Mumbai: The government securities (G-Sec) traded bearish on selling pressure from banks and corporates, while the call money rates also ended steady at the overnight call money market here Monday demand from borrowing banks matched supplies.
The 8.33 percent government security maturing in 2026 fell to Rs 105.20 from Rs 106.00 previously, while its yield shot-up to 7.69 percent from 7.60 percent.
The 8.20 percent government security maturing in 2025 dropped to Rs 102.92 from Rs 104.7950, while its yield climbed to 7.69 percent from 7.59 percent.

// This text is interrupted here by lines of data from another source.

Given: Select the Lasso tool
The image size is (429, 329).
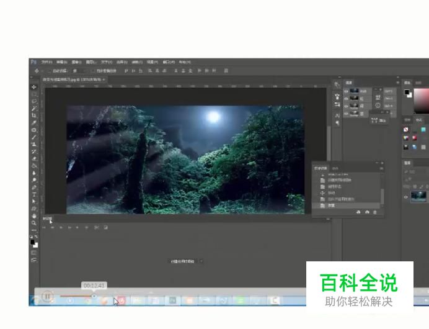Looking at the screenshot, I should point(34,101).
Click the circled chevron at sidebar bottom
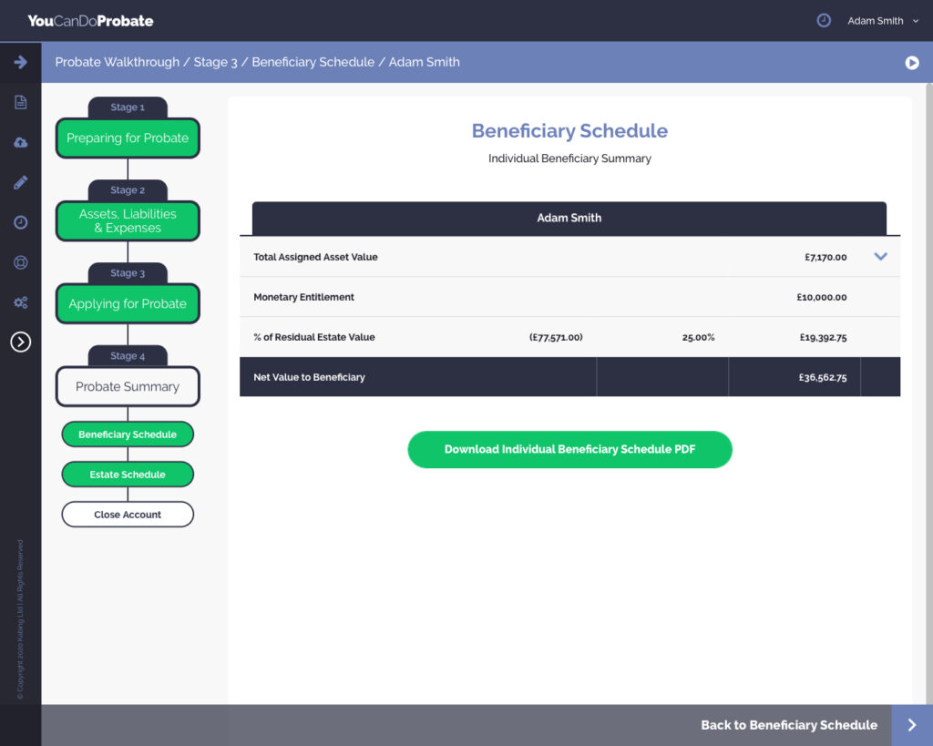Viewport: 933px width, 746px height. [20, 342]
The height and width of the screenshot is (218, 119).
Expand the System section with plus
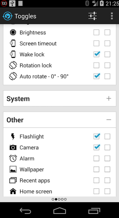click(109, 98)
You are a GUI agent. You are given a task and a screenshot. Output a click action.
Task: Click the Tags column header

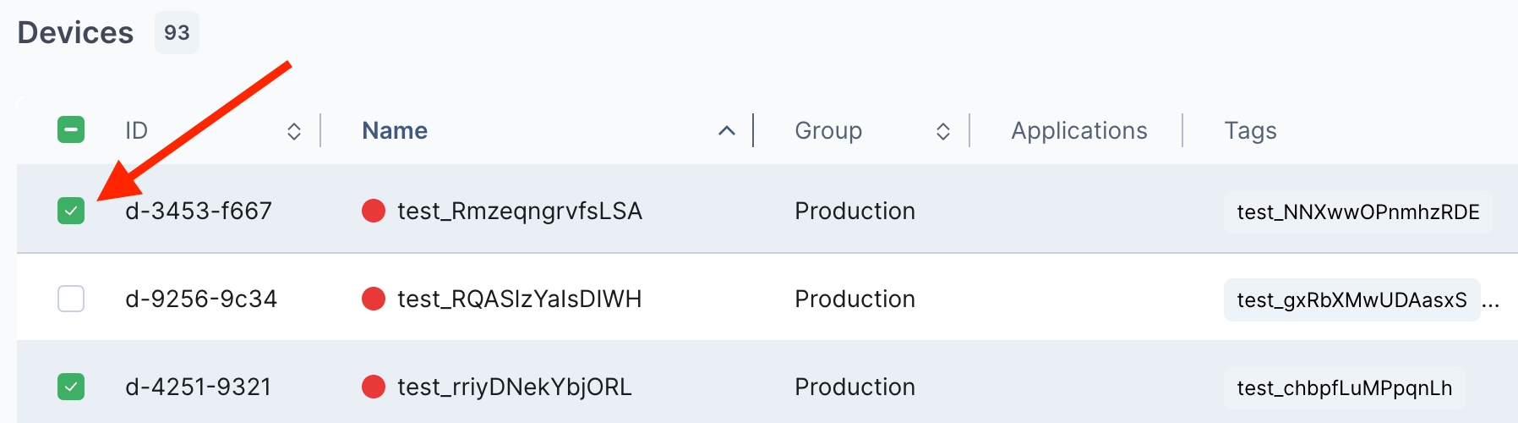click(1250, 130)
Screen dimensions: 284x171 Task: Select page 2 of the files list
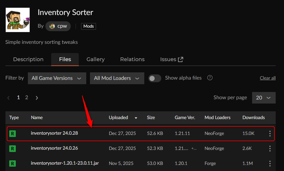tap(26, 97)
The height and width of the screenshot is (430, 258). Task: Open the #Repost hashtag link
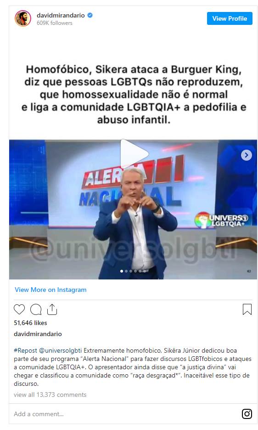25,350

The 8.07 percent government security maturing in 2017 declined to Rs 101.34 from Rs 101.6475, while its yield advanced to 7.68 percent from 7.59 percent.

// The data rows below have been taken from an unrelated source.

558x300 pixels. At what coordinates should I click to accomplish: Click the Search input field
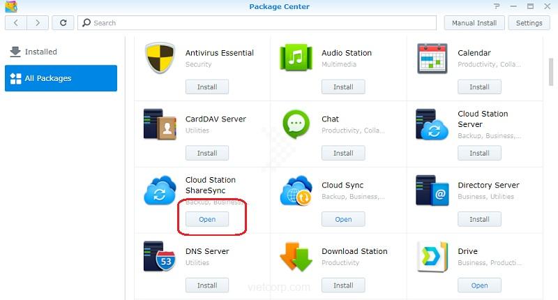point(258,22)
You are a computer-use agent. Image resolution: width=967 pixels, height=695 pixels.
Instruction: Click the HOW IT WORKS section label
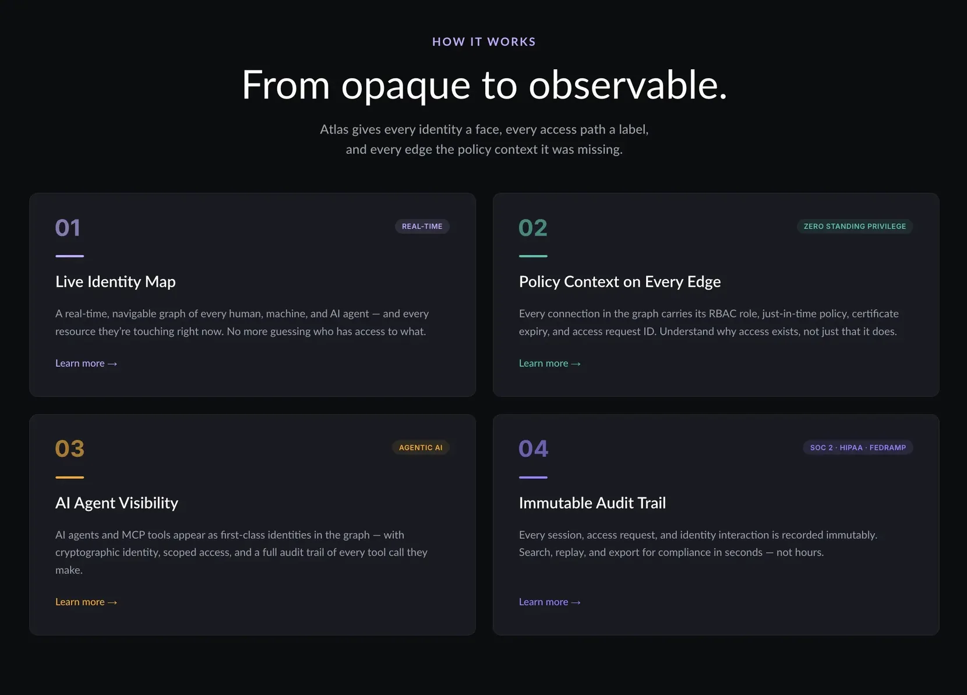484,42
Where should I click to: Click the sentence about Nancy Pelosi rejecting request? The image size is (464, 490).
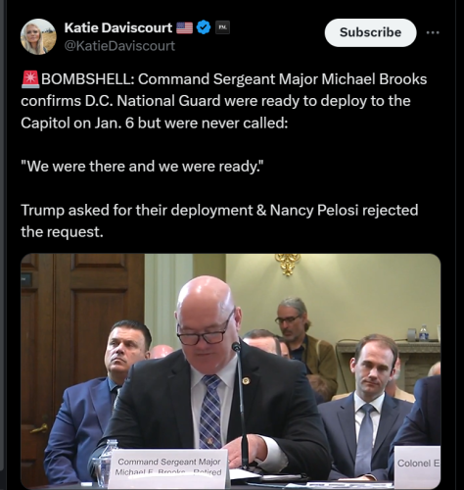[x=219, y=221]
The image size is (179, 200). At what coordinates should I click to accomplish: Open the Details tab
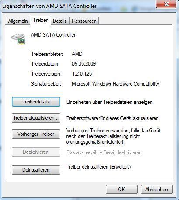[x=60, y=21]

The 7.16 percent government security maturing in 2023, the 7.17 percent government security maturing in 2015 and the 8.97 percent government security maturing in 2030 also quoted lower by Rs 97.52, Rs 99.24 and Rs 111.05, respectively.
The Overnight call money rate finished stable at 7.10 percent. It moved in a range of 7.35 percent and 6.90 percent.
The Reserve Bank of India (RBI) under the Liquidity Adjustment Facility (LAF) purchased securities worth Rs 802.15 billion in 22-bids at the one-day repo auction at a fixed rate of 7.25 percent, while it sold securities worth Rs 22.85 billion in 6-bids at the one-day reverse repo auction at a fixed rate of 6.25 percent in the evening auction.